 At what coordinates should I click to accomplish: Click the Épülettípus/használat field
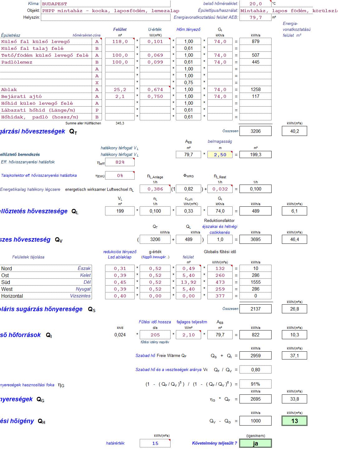288,11
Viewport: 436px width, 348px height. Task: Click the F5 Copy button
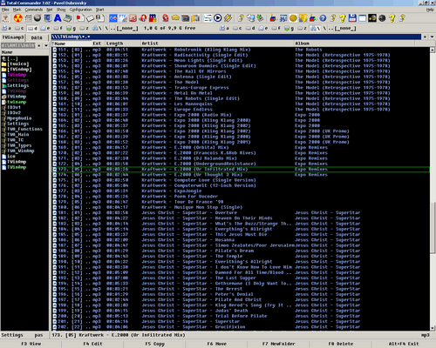(x=154, y=344)
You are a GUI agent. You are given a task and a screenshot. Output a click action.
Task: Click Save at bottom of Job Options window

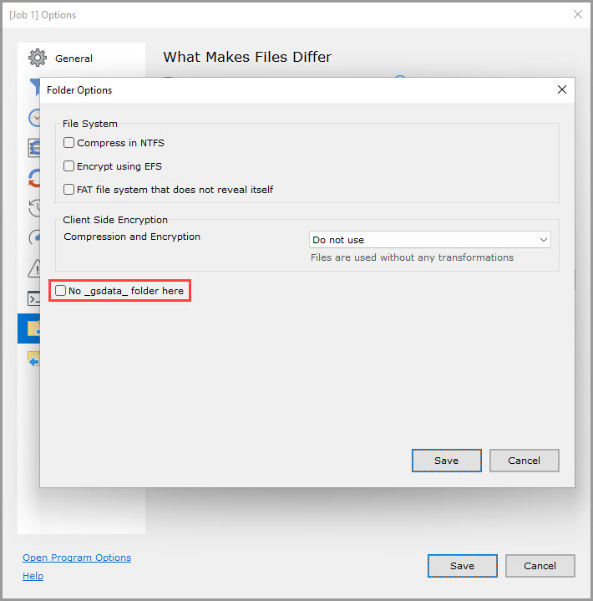[x=462, y=566]
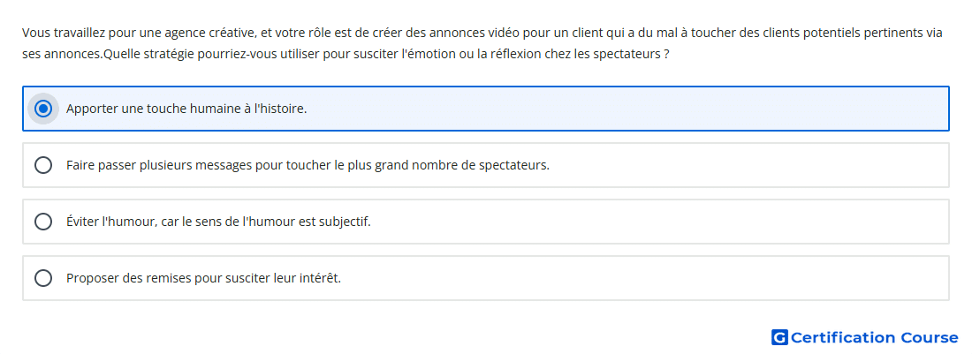
Task: Click the question line starting "ses annonces.Quelle stratégie"
Action: 346,54
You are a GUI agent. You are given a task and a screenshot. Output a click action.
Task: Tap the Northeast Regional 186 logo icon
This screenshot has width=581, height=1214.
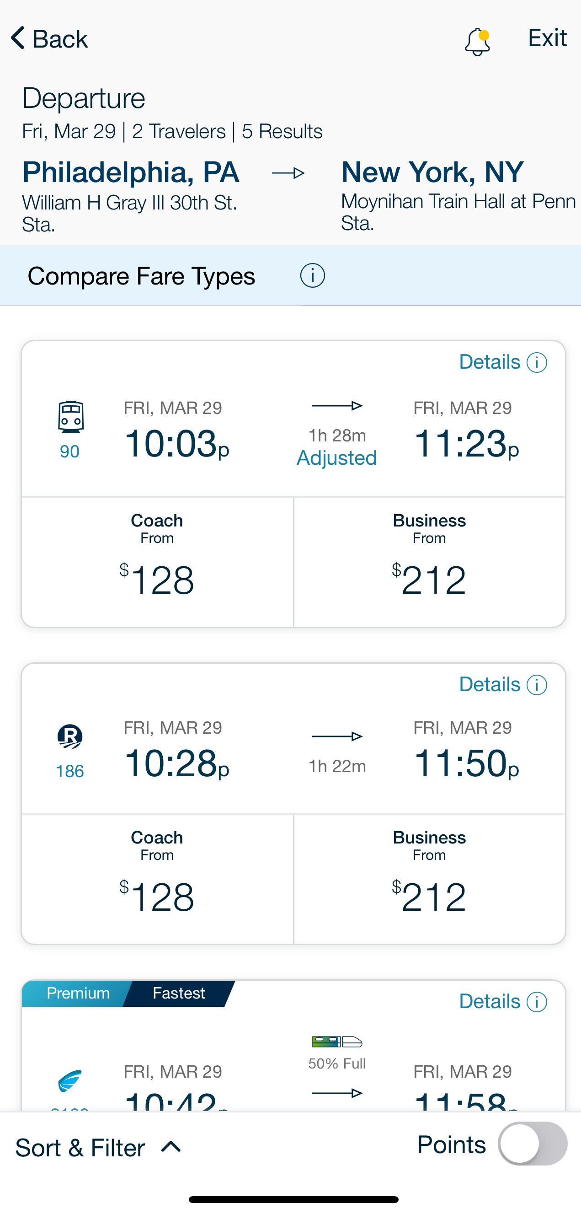[x=70, y=737]
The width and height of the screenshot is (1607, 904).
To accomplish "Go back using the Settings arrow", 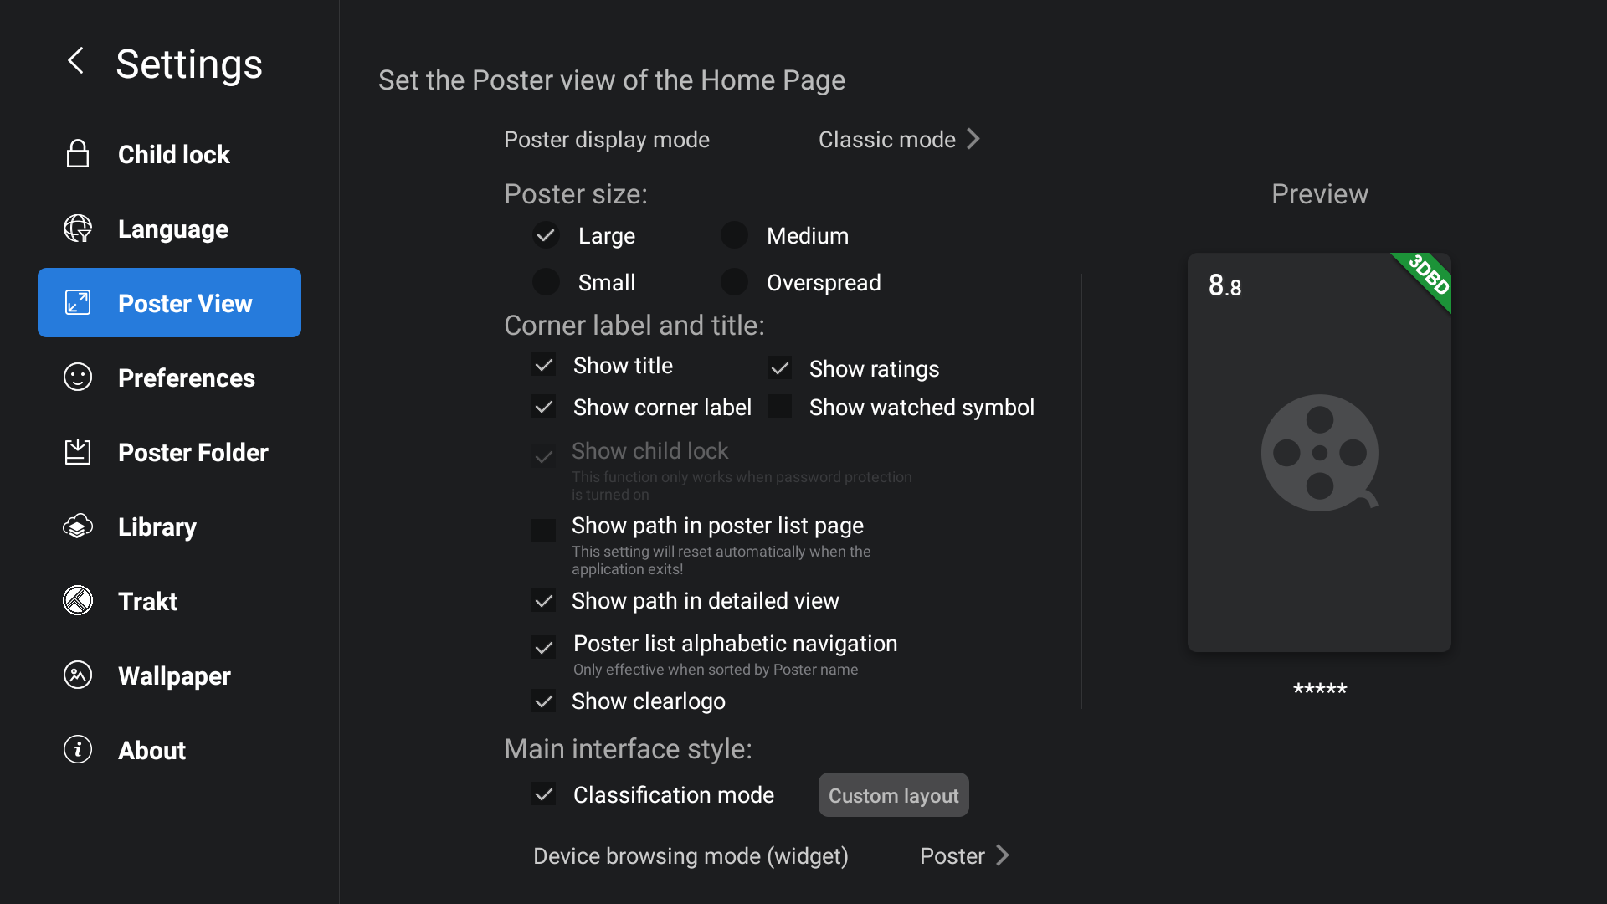I will pos(75,60).
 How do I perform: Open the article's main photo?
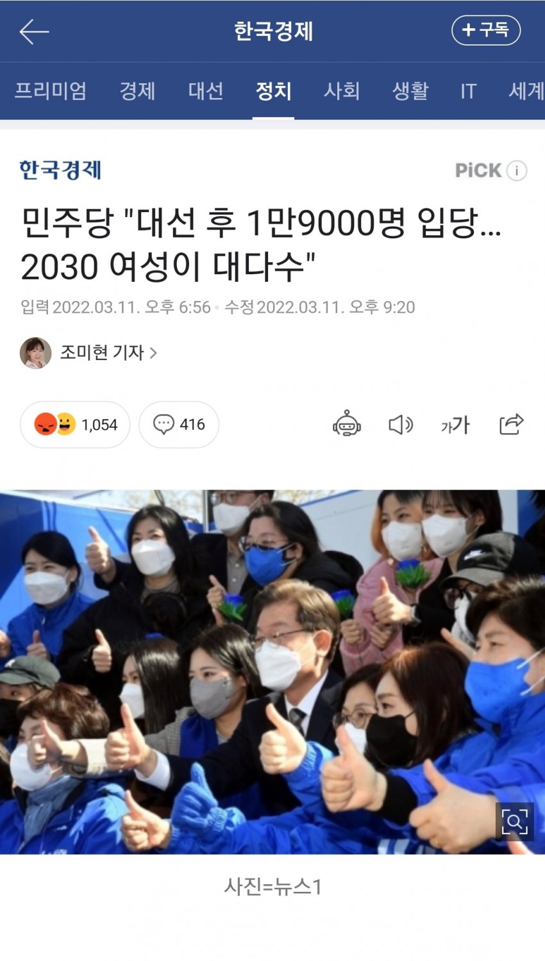click(273, 672)
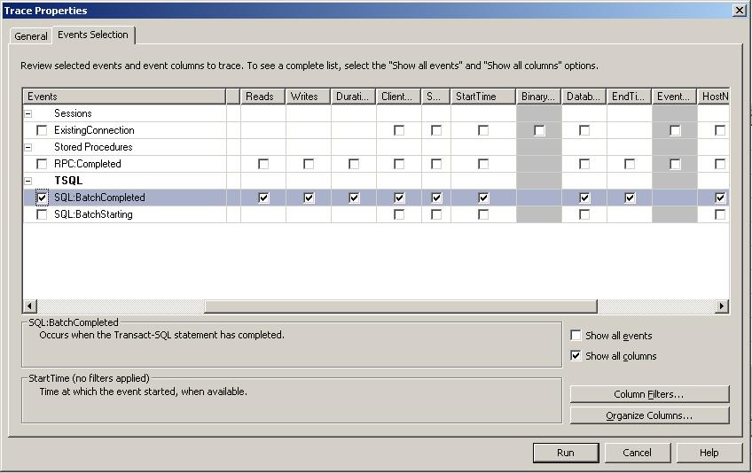Uncheck the SQL:BatchCompleted event checkbox
This screenshot has width=752, height=473.
(42, 198)

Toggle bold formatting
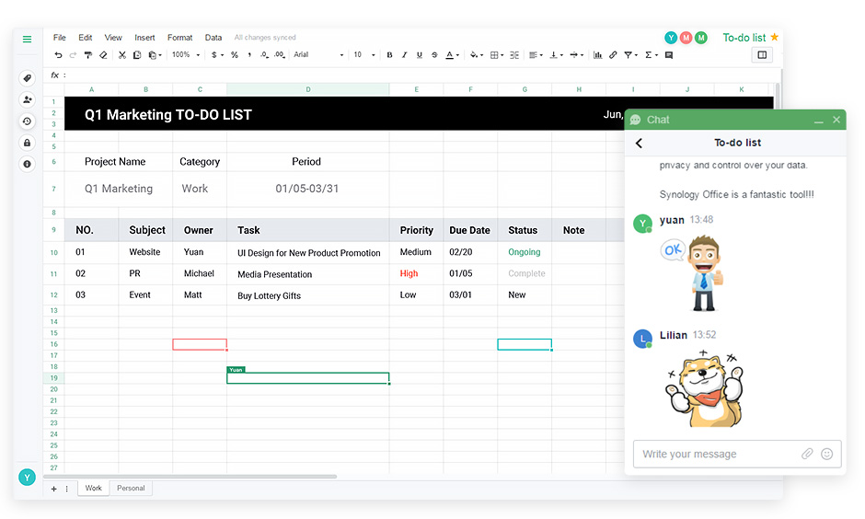pyautogui.click(x=389, y=55)
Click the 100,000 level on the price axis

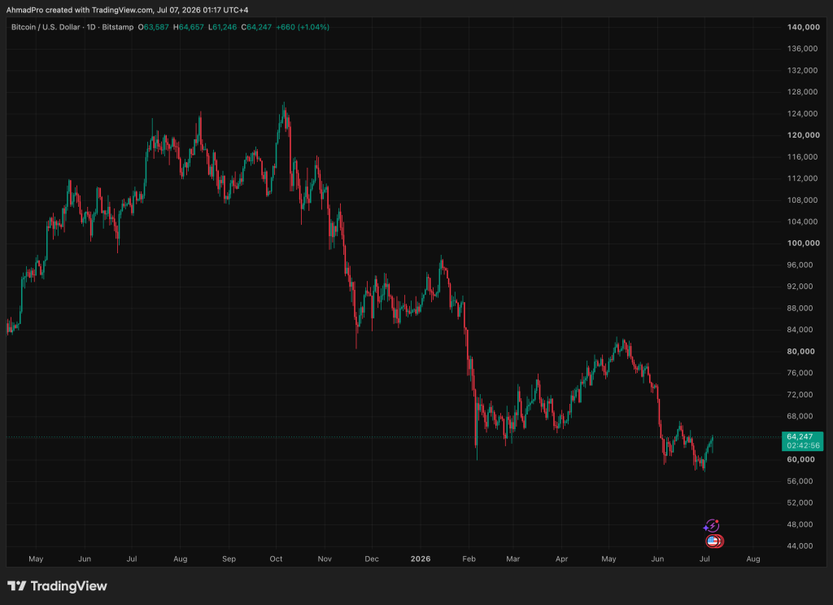[803, 243]
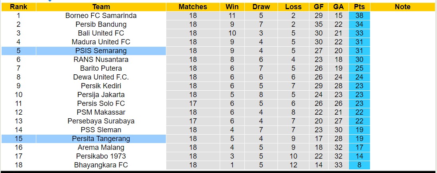The height and width of the screenshot is (173, 437).
Task: Click the Note column header
Action: pyautogui.click(x=403, y=7)
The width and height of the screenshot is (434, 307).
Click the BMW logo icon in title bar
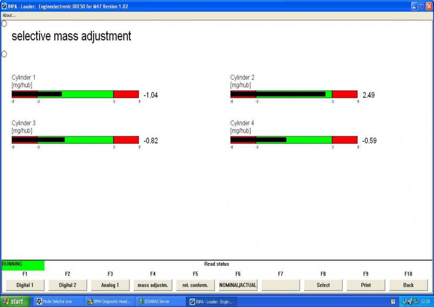4,6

◆ THE TASK
Write out exactly, please, the lines that start at the one containing "How do I perform: Open" and run through the final line of the entries, both included, leaving pictures out.

◆ OUTPUT
 How do I perform: Open the article's main photo?
click(273, 672)
Uncheck the SQL:BatchCompleted event checkbox
This screenshot has width=752, height=473.
(42, 198)

Toggle bold formatting
pyautogui.click(x=389, y=55)
Click the 100,000 level on the price axis

[803, 243]
The height and width of the screenshot is (173, 437).
Task: Click the Note column header
Action: pyautogui.click(x=403, y=7)
The width and height of the screenshot is (434, 307).
Click the BMW logo icon in title bar
4,6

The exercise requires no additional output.